ComputerScope
- Editor: Paul Hearns
- Categories: Computer magazines
- Frequency: Monthly
- Total circulation: 10,000
- Founded: 1984
- Final issue: 2020
- Company: MediaTeam
- Country: Ireland
- Based in: Dublin
- Language: English
- Website: ComputerScope.ie
- ISSN: 0332-0197

= ComputerScope =

Computer magazine

ComputerScope was a computer magazine edited and produced by the publishing company MediaTeam in Dublin, Ireland between 1984 and 2020.

==History==
ComputerScope was first published in 1984 by the Scope Communications Group. It was then published by MediaTeam Ltd, which was formed when CPG and Scope Communications merged in 2005. The magazine was edited by Paul Hearns. It was renamed as TechPro magazine in 2014.

==Description==
ComputerScope was a monthly end-user Information and Communications Technology magazine targeting IT professionals in the public and private sectors in Ireland. It was distributed as a request-only, controlled circulation publication; readers must qualify to receive a free subscription. Those who did not meet the criteria to receive free copies could obtain a paid subscription..

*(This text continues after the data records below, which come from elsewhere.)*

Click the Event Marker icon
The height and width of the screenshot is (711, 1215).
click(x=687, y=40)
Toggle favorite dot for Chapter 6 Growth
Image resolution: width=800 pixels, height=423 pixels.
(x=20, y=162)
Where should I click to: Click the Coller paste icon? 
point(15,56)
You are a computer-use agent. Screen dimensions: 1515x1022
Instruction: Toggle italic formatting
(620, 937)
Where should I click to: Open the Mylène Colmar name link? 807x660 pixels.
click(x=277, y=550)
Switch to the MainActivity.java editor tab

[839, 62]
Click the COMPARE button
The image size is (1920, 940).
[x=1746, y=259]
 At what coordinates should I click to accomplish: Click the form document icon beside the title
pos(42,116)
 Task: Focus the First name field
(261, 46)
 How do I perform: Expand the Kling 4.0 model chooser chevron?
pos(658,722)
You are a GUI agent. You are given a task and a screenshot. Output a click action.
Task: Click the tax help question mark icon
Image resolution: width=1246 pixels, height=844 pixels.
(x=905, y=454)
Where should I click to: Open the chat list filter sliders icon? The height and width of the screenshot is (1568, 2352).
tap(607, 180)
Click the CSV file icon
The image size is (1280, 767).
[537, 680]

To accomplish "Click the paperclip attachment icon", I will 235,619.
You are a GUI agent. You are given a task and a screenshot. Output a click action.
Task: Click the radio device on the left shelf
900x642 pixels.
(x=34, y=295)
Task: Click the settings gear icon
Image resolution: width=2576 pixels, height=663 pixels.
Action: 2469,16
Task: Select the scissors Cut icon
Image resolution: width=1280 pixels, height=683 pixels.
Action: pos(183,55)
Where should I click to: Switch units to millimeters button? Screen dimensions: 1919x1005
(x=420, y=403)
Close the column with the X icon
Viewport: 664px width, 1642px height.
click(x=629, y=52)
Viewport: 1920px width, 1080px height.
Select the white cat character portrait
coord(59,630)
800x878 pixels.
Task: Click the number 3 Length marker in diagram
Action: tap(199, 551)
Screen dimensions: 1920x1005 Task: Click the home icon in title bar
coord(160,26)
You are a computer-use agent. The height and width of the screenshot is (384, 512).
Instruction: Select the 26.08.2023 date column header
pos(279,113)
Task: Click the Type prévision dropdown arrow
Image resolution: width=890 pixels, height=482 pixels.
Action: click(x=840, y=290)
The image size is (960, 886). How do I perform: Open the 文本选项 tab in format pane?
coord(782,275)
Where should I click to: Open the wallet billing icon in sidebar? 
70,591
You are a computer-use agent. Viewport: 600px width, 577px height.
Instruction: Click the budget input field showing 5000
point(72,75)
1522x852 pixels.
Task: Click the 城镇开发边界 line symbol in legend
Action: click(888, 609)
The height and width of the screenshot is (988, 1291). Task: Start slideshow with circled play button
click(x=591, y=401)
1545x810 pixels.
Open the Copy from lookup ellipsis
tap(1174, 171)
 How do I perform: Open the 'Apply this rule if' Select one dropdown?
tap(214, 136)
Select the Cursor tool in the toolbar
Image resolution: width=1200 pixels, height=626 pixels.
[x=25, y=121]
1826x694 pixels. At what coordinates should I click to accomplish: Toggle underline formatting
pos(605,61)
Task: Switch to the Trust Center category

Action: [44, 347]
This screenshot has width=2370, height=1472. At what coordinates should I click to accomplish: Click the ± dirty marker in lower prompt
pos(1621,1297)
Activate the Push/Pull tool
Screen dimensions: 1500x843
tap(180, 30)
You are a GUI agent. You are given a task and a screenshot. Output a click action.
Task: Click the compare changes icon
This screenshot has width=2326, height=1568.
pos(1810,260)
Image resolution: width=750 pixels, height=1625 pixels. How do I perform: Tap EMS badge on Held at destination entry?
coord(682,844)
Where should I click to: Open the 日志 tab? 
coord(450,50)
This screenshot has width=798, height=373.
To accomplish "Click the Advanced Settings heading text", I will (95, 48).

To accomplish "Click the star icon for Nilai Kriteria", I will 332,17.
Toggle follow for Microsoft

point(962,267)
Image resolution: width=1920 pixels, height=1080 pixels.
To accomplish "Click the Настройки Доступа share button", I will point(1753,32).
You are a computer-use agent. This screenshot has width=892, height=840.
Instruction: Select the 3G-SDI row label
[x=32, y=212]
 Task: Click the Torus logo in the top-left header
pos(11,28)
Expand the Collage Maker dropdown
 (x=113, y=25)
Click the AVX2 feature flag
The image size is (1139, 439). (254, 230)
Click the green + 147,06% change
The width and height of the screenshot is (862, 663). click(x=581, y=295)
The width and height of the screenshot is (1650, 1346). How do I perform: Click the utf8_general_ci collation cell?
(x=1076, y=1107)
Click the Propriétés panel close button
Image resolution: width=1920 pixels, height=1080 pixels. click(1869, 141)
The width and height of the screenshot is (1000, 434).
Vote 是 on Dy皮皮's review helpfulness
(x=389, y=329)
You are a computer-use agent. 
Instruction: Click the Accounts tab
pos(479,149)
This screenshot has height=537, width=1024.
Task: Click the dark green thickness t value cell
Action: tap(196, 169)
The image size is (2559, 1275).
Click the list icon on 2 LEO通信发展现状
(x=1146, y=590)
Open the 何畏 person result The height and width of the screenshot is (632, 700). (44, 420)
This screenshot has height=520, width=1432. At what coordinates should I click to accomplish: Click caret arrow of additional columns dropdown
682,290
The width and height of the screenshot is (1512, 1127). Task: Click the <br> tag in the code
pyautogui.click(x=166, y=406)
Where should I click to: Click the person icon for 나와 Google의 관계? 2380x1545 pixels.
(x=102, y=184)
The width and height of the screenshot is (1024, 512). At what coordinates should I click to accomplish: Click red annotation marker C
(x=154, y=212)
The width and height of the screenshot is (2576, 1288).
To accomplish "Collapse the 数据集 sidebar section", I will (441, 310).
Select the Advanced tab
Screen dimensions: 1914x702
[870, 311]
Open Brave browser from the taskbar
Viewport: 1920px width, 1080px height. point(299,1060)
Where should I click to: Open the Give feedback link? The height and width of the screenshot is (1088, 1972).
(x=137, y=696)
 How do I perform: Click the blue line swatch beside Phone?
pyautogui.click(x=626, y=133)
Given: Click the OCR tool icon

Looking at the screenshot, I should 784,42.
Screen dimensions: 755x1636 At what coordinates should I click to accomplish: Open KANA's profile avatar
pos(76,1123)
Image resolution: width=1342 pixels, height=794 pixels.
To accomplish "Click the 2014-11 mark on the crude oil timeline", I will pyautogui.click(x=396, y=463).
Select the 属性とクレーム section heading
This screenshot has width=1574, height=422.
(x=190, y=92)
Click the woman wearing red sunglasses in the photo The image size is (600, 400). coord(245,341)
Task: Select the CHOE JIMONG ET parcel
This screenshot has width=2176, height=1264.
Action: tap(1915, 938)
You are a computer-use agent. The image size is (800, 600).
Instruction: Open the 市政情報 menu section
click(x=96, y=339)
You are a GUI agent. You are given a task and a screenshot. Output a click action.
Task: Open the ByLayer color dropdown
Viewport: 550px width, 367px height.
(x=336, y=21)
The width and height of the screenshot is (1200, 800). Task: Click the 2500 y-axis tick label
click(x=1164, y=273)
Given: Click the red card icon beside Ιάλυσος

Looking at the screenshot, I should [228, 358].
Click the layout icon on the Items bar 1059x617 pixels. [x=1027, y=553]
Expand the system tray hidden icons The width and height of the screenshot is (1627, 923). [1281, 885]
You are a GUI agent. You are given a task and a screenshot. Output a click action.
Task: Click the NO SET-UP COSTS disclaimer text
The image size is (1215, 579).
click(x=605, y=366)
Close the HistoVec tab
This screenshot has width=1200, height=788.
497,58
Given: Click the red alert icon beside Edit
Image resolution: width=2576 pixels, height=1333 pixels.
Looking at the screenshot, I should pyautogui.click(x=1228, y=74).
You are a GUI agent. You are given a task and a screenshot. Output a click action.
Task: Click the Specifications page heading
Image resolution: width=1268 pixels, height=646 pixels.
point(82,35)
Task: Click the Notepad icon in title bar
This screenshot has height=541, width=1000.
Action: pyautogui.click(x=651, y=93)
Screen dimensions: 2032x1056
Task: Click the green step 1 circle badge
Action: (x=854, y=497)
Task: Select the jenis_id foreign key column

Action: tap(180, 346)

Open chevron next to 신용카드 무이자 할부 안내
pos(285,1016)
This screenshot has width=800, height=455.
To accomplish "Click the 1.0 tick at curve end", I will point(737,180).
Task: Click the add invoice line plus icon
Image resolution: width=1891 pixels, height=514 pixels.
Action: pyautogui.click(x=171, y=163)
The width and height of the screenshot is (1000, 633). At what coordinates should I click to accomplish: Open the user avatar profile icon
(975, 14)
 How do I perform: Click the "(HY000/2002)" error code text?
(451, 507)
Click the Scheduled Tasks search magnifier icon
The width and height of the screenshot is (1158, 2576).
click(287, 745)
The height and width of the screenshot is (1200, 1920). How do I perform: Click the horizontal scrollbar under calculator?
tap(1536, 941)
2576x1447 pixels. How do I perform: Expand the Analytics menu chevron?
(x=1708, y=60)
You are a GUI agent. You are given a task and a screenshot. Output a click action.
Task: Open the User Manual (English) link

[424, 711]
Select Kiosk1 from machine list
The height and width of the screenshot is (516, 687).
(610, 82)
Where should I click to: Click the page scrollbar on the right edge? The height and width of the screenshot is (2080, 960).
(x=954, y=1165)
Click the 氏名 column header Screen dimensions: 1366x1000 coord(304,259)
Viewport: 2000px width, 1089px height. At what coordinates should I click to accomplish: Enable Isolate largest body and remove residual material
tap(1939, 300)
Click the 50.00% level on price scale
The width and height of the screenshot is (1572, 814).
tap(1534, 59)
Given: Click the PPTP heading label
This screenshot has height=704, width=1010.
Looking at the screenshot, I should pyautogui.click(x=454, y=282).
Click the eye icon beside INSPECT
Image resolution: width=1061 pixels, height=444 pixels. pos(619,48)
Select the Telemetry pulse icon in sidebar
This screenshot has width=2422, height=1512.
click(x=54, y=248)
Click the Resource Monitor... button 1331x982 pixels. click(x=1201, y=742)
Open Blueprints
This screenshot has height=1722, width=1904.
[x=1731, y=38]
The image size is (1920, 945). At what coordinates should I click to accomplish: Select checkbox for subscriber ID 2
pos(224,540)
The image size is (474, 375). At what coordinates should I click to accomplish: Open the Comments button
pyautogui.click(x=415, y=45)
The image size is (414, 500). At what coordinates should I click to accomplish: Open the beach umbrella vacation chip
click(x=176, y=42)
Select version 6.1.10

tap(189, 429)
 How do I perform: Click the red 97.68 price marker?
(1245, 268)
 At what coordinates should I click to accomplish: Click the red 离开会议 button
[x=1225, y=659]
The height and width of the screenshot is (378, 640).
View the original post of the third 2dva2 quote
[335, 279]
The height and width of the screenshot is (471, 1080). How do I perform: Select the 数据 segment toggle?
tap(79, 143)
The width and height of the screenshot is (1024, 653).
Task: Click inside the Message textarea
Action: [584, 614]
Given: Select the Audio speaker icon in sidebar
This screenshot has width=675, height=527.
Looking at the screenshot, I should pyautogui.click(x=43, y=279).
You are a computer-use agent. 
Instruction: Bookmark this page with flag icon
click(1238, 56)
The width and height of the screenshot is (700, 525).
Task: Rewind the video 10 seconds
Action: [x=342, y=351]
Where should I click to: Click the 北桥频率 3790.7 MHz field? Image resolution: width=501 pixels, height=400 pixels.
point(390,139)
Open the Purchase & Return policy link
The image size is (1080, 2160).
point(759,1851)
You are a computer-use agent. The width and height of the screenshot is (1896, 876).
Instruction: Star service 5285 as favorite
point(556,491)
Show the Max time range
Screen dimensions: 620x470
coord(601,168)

ComputerScope was audited by the Audit Bureau of Circulations (UK); the website claimed to have 10,000 readers. The magazine and its sister title Irish Computer were both replaced by TechCentral.ie.

==MediaTeam==
MediaTeam also published three other ICT titles: Irish Computer, Smart Company, and PCLive!, plus Shelflife and The Irish Garden. MediaTeam is a member of the Periodical Publishers Association of Ireland.